→ WHAT IS EXPECTED
Print exactly the lines below between the line holding "You are a computer-use agent. 812x653 pixels." and the line holding "Given: Click the Ads Agency horizontal bar", inclusive, and nothing more.

→ INPUT
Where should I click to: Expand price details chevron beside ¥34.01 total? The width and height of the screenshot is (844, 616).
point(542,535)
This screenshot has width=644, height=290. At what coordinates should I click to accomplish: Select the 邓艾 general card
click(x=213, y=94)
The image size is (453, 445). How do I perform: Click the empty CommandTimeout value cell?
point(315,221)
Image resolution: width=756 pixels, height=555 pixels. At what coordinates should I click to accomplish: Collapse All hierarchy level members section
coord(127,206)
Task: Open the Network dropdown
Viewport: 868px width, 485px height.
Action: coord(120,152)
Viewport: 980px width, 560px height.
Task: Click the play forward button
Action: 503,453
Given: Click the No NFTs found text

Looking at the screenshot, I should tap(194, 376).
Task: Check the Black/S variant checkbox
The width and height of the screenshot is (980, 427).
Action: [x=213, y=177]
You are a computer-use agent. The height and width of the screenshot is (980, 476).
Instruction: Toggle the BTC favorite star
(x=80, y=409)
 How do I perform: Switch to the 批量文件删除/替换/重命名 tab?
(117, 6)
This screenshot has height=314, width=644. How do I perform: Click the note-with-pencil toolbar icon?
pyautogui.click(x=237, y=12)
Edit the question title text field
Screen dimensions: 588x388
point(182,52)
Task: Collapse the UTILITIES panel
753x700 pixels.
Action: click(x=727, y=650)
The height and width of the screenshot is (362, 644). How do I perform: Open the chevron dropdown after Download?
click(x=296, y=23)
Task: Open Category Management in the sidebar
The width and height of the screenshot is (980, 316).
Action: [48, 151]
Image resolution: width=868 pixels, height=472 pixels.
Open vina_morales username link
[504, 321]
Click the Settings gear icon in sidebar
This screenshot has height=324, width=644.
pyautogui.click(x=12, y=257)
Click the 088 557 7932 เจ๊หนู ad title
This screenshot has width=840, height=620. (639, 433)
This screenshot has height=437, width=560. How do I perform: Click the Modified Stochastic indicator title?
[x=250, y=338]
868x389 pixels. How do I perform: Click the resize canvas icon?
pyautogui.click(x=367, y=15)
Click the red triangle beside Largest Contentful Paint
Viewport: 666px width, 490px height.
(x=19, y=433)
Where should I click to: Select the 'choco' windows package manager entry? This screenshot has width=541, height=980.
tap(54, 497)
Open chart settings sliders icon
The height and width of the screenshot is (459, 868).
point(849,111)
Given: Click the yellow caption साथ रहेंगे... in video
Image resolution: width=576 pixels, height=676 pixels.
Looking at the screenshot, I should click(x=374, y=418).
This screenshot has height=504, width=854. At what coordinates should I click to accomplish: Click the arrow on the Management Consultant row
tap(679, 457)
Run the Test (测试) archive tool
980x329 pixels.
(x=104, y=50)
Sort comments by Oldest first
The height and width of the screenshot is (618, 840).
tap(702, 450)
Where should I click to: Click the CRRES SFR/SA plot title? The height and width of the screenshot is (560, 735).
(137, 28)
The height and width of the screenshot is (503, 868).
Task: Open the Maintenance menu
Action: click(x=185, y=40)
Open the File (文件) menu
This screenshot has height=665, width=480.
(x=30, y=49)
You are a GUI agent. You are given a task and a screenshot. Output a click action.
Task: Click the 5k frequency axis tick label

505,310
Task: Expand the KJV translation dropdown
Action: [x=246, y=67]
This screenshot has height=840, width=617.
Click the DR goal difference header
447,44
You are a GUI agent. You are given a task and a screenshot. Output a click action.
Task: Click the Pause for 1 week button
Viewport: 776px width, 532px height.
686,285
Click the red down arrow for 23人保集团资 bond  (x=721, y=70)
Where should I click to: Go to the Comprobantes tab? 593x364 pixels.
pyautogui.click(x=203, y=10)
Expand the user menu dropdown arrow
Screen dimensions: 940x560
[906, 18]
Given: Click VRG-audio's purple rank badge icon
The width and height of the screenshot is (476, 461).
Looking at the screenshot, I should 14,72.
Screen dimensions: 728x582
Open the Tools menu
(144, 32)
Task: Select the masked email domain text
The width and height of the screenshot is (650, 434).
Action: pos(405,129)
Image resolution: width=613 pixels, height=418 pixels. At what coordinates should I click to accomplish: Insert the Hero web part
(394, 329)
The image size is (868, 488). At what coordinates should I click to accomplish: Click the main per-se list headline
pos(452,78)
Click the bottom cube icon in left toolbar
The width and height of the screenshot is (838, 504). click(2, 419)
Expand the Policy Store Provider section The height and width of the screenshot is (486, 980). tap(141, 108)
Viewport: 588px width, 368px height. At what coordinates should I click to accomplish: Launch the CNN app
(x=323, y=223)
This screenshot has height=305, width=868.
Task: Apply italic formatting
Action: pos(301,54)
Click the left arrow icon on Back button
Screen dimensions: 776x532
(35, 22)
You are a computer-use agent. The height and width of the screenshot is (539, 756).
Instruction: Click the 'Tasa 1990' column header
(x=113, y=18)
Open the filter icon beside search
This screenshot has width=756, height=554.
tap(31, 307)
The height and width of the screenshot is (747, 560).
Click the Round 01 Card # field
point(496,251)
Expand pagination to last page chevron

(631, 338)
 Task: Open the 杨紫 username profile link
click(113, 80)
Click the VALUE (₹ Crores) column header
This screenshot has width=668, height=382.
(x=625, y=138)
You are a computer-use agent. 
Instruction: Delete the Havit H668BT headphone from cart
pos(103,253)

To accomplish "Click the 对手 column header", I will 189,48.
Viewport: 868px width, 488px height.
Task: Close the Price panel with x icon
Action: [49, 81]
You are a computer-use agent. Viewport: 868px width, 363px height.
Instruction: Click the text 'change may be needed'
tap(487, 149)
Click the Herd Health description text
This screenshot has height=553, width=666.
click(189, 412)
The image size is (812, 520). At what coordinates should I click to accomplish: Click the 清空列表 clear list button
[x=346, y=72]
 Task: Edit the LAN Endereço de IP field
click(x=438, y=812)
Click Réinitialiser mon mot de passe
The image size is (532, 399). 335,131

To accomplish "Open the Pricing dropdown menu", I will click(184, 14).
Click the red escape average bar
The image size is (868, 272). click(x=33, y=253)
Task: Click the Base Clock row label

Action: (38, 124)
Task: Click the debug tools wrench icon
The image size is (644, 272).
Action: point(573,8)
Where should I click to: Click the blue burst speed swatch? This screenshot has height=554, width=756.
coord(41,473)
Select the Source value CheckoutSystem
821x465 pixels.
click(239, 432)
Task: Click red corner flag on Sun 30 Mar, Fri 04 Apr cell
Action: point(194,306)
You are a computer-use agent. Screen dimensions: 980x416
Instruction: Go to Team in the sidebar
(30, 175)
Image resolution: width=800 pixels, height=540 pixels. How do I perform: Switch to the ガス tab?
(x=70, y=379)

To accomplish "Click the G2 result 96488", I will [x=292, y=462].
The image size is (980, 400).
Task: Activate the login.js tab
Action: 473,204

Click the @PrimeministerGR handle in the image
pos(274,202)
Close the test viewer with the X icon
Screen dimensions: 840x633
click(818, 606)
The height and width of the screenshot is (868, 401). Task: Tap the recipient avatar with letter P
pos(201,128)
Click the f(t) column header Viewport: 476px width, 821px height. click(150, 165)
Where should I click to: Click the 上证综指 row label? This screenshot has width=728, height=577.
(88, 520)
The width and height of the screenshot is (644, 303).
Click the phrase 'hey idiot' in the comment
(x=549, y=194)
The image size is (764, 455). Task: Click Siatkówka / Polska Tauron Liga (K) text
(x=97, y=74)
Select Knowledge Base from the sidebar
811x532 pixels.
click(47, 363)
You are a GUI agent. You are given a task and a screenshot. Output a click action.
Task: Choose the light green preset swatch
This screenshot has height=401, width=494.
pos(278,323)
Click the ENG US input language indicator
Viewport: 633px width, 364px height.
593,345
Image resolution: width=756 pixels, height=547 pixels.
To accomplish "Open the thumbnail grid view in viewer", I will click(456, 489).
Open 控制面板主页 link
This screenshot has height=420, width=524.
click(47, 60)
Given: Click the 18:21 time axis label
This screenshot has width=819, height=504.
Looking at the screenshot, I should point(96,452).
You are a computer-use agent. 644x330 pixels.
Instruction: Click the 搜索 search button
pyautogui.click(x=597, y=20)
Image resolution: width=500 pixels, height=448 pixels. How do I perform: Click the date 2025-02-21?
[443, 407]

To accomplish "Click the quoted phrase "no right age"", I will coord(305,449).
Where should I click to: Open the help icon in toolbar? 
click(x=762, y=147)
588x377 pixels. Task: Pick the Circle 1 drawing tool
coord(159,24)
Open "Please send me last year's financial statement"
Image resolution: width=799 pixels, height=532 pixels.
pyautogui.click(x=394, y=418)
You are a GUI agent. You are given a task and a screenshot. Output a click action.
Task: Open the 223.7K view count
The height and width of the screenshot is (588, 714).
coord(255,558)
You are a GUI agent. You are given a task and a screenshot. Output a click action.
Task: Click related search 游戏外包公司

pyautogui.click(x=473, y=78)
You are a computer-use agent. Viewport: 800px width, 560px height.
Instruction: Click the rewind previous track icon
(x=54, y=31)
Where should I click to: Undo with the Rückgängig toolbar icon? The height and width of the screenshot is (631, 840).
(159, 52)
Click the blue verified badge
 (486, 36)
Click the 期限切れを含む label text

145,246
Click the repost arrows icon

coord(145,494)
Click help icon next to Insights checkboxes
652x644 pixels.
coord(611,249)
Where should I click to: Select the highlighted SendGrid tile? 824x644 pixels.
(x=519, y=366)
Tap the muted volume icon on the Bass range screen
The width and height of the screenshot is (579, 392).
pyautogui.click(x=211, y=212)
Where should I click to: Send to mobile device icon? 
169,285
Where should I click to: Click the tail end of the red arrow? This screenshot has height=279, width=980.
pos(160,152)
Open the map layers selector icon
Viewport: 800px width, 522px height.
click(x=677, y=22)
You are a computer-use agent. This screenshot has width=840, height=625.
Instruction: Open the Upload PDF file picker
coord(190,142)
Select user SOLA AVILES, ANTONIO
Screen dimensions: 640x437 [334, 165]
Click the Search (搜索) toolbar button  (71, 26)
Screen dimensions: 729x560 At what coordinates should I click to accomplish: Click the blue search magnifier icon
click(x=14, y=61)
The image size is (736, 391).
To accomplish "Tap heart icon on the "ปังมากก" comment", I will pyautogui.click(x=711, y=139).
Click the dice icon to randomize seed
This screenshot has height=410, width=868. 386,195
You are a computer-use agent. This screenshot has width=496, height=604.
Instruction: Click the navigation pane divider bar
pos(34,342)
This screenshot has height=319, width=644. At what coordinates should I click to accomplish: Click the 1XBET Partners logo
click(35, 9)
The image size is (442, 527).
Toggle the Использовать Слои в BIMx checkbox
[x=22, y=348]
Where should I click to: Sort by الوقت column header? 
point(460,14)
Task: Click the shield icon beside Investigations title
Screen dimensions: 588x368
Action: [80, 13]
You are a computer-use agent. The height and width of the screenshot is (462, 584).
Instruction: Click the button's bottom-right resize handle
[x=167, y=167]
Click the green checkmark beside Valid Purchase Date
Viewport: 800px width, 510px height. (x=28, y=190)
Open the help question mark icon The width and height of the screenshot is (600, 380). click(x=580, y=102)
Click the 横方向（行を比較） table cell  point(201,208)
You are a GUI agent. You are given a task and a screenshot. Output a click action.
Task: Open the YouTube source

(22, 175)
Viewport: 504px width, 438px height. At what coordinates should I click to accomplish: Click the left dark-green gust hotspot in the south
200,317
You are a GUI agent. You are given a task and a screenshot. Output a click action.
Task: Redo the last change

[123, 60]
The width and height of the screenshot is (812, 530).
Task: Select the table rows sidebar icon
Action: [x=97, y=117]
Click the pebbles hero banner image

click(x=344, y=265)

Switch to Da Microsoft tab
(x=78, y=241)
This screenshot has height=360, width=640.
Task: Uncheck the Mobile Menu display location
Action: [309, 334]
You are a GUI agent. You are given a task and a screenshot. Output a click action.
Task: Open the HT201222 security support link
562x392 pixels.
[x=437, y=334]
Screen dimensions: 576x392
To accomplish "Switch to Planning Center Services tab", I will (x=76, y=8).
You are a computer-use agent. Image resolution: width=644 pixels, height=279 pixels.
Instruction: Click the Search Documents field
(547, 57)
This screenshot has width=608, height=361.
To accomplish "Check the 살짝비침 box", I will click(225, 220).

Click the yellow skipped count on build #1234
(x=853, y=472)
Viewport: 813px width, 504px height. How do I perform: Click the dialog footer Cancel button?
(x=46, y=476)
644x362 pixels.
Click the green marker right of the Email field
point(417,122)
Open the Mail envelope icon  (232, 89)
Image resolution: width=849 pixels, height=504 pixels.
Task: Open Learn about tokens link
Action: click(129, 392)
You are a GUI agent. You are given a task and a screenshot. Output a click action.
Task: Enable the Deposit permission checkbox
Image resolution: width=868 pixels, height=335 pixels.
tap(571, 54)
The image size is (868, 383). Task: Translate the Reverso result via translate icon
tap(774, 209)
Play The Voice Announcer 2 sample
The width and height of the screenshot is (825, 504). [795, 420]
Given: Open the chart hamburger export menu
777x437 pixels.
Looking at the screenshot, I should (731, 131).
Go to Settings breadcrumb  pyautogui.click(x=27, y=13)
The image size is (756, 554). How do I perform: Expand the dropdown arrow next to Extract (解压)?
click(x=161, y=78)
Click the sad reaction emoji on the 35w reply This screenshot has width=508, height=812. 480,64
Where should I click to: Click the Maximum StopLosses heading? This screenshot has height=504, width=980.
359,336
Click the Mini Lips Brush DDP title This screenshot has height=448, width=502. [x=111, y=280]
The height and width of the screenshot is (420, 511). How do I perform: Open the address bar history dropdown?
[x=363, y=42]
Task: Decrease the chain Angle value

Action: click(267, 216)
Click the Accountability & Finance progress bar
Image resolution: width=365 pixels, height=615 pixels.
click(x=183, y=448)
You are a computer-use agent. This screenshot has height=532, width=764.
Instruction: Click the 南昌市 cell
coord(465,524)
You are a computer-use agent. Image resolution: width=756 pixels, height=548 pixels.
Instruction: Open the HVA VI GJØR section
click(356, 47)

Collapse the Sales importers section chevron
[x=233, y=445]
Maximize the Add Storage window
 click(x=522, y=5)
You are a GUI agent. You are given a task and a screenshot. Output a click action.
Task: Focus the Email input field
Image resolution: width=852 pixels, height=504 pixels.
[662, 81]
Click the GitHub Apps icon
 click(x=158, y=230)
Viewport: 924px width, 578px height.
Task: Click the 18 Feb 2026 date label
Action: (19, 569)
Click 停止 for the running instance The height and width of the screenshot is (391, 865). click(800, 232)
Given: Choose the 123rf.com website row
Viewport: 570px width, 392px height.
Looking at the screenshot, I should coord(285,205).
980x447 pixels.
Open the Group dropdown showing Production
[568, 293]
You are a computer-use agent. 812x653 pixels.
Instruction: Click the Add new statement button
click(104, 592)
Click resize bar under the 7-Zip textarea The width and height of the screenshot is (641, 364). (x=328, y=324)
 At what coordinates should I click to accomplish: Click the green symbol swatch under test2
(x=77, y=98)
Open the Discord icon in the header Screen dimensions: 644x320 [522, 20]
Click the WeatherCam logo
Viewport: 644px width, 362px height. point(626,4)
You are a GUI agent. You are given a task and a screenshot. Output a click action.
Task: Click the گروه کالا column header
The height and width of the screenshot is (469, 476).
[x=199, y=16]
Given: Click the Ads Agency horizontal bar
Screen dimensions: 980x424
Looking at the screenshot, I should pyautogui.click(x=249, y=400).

→ ANSWER AREA
You are a computer-use agent. 812x653 pixels.
Instruction: Click the Add new statement button
click(104, 592)
Click resize bar under the 7-Zip textarea The width and height of the screenshot is (641, 364). (x=328, y=324)
 At what coordinates should I click to accomplish: Click the green symbol swatch under test2
(x=77, y=98)
Open the Discord icon in the header Screen dimensions: 644x320 [522, 20]
Click the WeatherCam logo
Viewport: 644px width, 362px height. point(626,4)
You are a GUI agent. You are given a task and a screenshot. Output a click action.
Task: Click the گروه کالا column header
The height and width of the screenshot is (469, 476).
[x=199, y=16]
Given: Click the Ads Agency horizontal bar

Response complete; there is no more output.